Dorfinによる老年期神経変性疾患の治療法の開発

文献情報

文献番号
200400288A
報告書区分
総括
研究課題名
Dorfinによる老年期神経変性疾患の治療法の開発
課題番号
-
研究年度
平成16(2004)年度
研究代表者(所属機関)
祖父江 元(名古屋大学大学院医学系研究科(神経内科))
研究分担者(所属機関)
  • 道勇 学(名古屋大学大学院医学系研究科(神経内科))
  • 田中 啓二(東京都臨床医学総合研究所(先端研究センター))
研究区分
厚生労働科学研究費補助金 疾病・障害対策研究分野 長寿科学総合研究
研究開始年度
平成15(2003)年度
研究終了予定年度
平成16(2004)年度
研究費
25,557,000円
研究者交替、所属機関変更
-

研究報告書(概要版)

研究目的
変異蛋白質を特異的に認識すると考えられるDorfinを高発現することは、異常蛋白質蓄積病といえる老年期神経変性疾患の治療法開発の上で非常に有望な戦略である。これまでにDorfinの外来性発現によりALSモデルマウスの生存期間および罹病期間を延長させえたが、Dorfinによるさらなる治療効果の増大のために、Dorfinの活性制御に関与する分子の同定や、遺伝子工学的手法を用いたDorfinの改変を試みた。
研究方法
1) 培養細胞より抽出したDorfin複合体のマススペクトロメータを用いたハイスループットプロテオミクス解析を行い、Dorfin結合蛋白質を同定してその機能解析を行った。
2) Dorfinの基質結合部位である疎水性ドメインを含む部分を、carboxyl terminus of the Hsc70-interacting protein (CHIP)のユビキチン化活性を有するU-box領域と結合した人工E3の多数のコンストラクトを作製し、人工E3の発現量およびin vivoユビキチン化活性を検討した。
結果と考察
1) Dorfin結合蛋白質として多機能性の分子シャペロン型ATPase complexであるVCPを同定した。VCPはDorfinのE3活性を正に制御する因子であることが判明し、Dorfinを用いた老年期神経変性疾患の新たな標的分子となりうる。
2) Dorfinによる老年期神経変性疾患治療法を開発する上での問題点の一つに、中枢神経系内でのDorfinのターンオーバーが速く、結果としてDorfinの発現量が低く抑えられてしまうことがあげられる。N末端側にCHIPのU-boxとC末端側にDorfinの基質結合部位を融合した人工E3により、Dorfinに比べ高発現でユビキチン化活性を増強させることができた。現在ウィルスベクターを用いて臨床応用を目指した病変部位へのデリバリー法の開発を進めている。

• **資料**
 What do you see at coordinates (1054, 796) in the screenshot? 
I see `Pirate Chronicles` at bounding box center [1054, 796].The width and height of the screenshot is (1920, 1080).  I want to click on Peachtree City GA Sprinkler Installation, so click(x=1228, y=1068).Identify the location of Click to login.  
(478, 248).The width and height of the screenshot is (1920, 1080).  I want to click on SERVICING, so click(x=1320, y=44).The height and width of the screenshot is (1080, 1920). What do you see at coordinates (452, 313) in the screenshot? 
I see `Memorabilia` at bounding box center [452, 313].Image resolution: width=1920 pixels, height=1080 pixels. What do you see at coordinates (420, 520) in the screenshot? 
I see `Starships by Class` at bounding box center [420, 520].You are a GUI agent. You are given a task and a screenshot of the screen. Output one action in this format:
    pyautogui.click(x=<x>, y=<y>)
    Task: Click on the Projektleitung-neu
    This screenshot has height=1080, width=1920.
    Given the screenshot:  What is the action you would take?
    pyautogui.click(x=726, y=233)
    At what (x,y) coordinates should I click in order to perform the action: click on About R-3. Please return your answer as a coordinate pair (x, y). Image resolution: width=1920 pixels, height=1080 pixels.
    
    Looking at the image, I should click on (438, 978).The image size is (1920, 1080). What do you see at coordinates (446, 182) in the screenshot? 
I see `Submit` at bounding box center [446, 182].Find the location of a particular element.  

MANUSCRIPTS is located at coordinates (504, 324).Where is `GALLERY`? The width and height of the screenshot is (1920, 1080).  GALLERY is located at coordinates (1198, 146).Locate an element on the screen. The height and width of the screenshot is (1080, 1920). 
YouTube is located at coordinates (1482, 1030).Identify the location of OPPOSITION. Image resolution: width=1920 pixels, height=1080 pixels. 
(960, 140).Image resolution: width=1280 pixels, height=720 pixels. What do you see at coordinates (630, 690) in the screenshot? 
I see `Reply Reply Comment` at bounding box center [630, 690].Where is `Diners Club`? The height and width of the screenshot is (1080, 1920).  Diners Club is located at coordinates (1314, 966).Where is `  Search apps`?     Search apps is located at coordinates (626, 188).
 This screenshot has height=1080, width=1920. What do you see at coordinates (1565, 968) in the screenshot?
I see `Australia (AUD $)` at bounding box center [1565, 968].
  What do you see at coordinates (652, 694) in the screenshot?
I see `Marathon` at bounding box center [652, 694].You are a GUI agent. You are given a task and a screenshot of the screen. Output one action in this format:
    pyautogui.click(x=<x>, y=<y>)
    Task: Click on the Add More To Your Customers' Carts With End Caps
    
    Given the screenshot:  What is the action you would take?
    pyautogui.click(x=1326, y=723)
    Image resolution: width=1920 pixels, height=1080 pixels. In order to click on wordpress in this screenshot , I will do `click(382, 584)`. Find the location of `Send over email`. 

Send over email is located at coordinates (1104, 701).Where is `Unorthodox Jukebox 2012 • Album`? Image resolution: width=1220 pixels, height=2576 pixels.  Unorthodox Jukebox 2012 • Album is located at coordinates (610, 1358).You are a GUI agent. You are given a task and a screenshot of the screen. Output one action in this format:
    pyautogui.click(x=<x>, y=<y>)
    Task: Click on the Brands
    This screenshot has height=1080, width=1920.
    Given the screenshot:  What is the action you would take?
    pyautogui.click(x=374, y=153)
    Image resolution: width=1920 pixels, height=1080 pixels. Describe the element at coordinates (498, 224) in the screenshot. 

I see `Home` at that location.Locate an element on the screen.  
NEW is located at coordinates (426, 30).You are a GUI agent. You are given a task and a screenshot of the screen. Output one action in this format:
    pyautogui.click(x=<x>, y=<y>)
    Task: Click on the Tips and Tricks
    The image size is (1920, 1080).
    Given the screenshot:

• **課題の指示**
1 – 本文のうち、「2) Dorfinによる老年」を含む箇所から「バリー法の開発を進めている。」の後までを、一字も変えずに返してください。
2 – 本文に基づき、次の問いに答えてください。
(a) 研究代表者の所属機関はどこか。
(b) 研究費はいくらか。
(c) Dorfin結合蛋白質として同定された分子は何か。
3 – 本文において、Dorfinを高発現させることが老年期神経変性疾患の治療法開発で有望な戦略とされる理由を、1〜3文で説明してください。
資料はこの課題とは関係ありません。

• **解答**
1 –
2) Dorfinによる老年期神経変性疾患治療法を開発する上での問題点の一つに、中枢神経系内でのDorfinのターンオーバーが速く、結果としてDorfinの発現量が低く抑えられてしまうことがあげられる。N末端側にCHIPのU-boxとC末端側にDorfinの基質結合部位を融合した人工E3により、Dorfinに比べ高発現でユビキチン化活性を増強させることができた。現在ウィルスベクターを用いて臨床応用を目指した病変部位へのデリバリー法の開発を進めている。

2 –
(a) 名古屋大学大学院医学系研究科(神経内科)
(b) 25,557,000円
(c) VCP

3 – Dorfinは変異蛋白質を特異的に認識すると考えられている。また、老年期神経変性疾患は異常蛋白質蓄積病といえる。そのため、Dorfinを高発現させることが治療法開発の上で非常に有望な戦略とされている。